**EXTRACTED TEXT**
__________
Self-effacing billionaire behind rising Asian beauty brand

Staff Writer
Columbus CEO

SEOUL, South Korea (AP) — South Korea is known around the world for Samsung phones, kimchi and Hyundai cars but ask that question in Asia and the answer might be equally be "air cushion" compacts.

One of the country's most valuable companies and richest individuals, both little known in the West, owe their financial success to a range of beauty products that have developed an almost cult-like following among the young in East Asia.

AmorePacific, which began decades ago selling camellia hair oil made in a traditional Korean kitchen, has in recent years ridden a wave of enthusiasm for all things Korean created by the popularity of K-pop music and TV melodrama. But it also succeeded by bringing convenience to that which is typically time-consuming and difficult to learn: the beauty regime.

Forbes ranked AmorePacific 28th on its listicle of the world's 100 most innovative companies this year, a league table to which Samsung or other well-known South Korean conglomerates didn't make the cut. Profit surged 46 percent during the first half of this year to 564.3 billion won ($472 million) on sales of 2.9 trillion won ($2.4 billion).

Its share price has skyrocketed nearly 4-fold since the beginning of 2014, making AmorePacific's chief executive Suh Kyung-bae Korea's second wealthiest individual behind Samsung chairman Lee Kun-hee. South Korea is the company's mainstay market but sales have taken off elsewhere in Asia, particularly in China.

Despite the sudden rise, Suh, the self-effacing son of the company's founder, said he believes in "slow learning."

"There are two types of innovation. One is fast following the great products in the world. The other is the process of slow learning through tests and runs. The second type of innovation is important," Suh said at a press conference earlier this month. "Innovation can't be accomplished through one or two super stars."

He cited the company's popular air cushion compacts, which changed Asian women's skincare and makeup routines. About 50 million of the cushions have been sold since their introduction in 2008.

Before the air cushion compacts, liquid makeup foundation came mostly in a bottle or stick and applying the right amount to the skin for a sheer look was tricky, let alone retouching or adding another layer such as sunscreen.
__________
**EXERCISE 1**
In the article on AmorePacific, what did the company sell when it began decades ago?
**EXERCISE 2**
Summarize the article on AmorePacific in two sentences.
**EXERCISE 3**
Copy the passage of the article on AmorePacific word for word, from "One of the country's" to "in East Asia.".

**DATASET**
__________
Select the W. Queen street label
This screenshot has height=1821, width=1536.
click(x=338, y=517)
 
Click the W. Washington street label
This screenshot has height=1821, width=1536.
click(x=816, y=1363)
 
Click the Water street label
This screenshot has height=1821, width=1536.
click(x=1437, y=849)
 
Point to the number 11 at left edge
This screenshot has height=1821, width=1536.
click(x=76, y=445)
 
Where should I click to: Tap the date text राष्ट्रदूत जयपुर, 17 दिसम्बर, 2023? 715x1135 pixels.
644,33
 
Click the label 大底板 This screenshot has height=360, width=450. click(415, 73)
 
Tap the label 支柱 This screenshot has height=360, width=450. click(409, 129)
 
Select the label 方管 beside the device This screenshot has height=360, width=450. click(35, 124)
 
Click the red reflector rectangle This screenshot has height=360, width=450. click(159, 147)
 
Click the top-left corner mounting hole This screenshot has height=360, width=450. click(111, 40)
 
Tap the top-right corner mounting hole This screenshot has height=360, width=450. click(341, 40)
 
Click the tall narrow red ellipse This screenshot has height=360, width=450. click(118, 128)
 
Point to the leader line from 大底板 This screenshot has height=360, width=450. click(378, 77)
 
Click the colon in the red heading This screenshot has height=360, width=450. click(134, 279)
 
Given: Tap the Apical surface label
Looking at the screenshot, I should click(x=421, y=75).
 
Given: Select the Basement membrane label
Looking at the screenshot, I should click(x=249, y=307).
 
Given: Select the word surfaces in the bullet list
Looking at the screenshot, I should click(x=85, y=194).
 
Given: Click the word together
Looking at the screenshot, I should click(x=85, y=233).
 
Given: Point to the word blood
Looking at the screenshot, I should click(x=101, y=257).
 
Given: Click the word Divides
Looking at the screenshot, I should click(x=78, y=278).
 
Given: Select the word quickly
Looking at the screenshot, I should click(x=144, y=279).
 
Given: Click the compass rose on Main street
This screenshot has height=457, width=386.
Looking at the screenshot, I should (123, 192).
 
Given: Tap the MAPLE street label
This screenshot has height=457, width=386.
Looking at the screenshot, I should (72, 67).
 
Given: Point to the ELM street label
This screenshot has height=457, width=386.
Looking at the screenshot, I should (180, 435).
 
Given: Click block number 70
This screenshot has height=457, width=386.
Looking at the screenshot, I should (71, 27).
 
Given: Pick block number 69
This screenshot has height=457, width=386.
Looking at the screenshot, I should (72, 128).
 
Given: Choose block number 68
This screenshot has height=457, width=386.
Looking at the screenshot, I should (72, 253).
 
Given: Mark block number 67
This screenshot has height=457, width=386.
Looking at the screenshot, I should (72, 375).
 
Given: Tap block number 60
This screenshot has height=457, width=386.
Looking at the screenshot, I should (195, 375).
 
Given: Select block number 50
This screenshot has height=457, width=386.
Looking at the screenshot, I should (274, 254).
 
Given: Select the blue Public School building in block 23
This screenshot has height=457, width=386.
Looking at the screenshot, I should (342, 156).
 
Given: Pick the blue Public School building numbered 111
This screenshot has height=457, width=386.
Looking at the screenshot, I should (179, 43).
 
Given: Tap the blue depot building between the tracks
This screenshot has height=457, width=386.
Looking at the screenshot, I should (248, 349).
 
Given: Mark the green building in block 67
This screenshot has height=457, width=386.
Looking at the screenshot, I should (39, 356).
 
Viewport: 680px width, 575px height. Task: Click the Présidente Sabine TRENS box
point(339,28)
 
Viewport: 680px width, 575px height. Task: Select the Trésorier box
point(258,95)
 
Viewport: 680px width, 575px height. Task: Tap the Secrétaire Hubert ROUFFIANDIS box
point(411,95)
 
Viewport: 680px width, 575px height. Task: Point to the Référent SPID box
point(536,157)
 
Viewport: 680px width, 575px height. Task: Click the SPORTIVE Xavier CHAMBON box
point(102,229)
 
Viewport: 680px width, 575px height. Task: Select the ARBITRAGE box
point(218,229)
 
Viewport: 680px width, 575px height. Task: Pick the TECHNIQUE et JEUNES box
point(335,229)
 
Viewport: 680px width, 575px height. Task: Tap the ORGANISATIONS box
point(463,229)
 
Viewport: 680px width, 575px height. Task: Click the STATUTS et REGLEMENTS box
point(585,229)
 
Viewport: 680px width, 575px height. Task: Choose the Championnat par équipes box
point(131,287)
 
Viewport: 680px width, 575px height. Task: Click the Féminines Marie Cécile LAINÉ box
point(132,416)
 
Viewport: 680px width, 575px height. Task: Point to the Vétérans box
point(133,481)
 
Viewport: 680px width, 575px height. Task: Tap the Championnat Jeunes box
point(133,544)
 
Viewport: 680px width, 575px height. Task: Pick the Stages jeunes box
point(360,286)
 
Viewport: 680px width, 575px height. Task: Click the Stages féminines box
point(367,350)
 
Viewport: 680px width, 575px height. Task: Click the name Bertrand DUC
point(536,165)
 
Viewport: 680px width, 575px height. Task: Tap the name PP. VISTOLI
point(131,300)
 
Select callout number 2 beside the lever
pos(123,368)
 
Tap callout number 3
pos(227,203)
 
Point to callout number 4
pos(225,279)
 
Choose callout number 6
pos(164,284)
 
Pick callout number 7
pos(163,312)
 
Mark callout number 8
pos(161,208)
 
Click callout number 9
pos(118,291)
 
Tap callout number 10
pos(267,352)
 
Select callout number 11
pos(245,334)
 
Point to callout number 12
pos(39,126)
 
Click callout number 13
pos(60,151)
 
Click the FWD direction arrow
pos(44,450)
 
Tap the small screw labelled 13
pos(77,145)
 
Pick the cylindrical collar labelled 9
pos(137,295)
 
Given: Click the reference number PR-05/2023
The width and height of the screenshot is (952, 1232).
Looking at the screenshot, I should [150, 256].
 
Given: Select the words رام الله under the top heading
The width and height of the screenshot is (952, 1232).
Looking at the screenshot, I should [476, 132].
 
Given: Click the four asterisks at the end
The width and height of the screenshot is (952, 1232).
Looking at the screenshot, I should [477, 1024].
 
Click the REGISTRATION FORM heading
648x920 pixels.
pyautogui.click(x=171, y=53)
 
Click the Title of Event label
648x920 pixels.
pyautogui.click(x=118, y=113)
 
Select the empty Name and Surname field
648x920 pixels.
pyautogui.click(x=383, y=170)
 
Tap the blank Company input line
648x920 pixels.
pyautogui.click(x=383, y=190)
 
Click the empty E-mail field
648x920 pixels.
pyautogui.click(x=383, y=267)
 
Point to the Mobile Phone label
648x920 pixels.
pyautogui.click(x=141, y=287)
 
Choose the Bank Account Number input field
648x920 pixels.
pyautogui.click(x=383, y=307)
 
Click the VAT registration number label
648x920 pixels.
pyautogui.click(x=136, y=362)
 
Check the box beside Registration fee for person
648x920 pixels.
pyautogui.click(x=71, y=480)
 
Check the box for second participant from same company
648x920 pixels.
__________
**TASK SOLUTION 1**
Camellia hair oil made in a traditional Korean kitchen.

**TASK SOLUTION 2**
AmorePacific, a South Korean beauty company little known in the West, has ridden enthusiasm for all things Korean and made beauty routines more convenient, with sales taking off in Asia, particularly in China, and its soaring share price making chief executive Suh Kyung-bae Korea's second wealthiest individual. Suh, the self-effacing son of the founder, says he believes in innovation through "slow learning," citing the company's air cushion compacts, about 50 million of which have been sold since 2008.

**TASK SOLUTION 3**
One of the country's most valuable companies and richest individuals, both little known in the West, owe their financial success to a range of beauty products that have developed an almost cult-like following among the young in East Asia.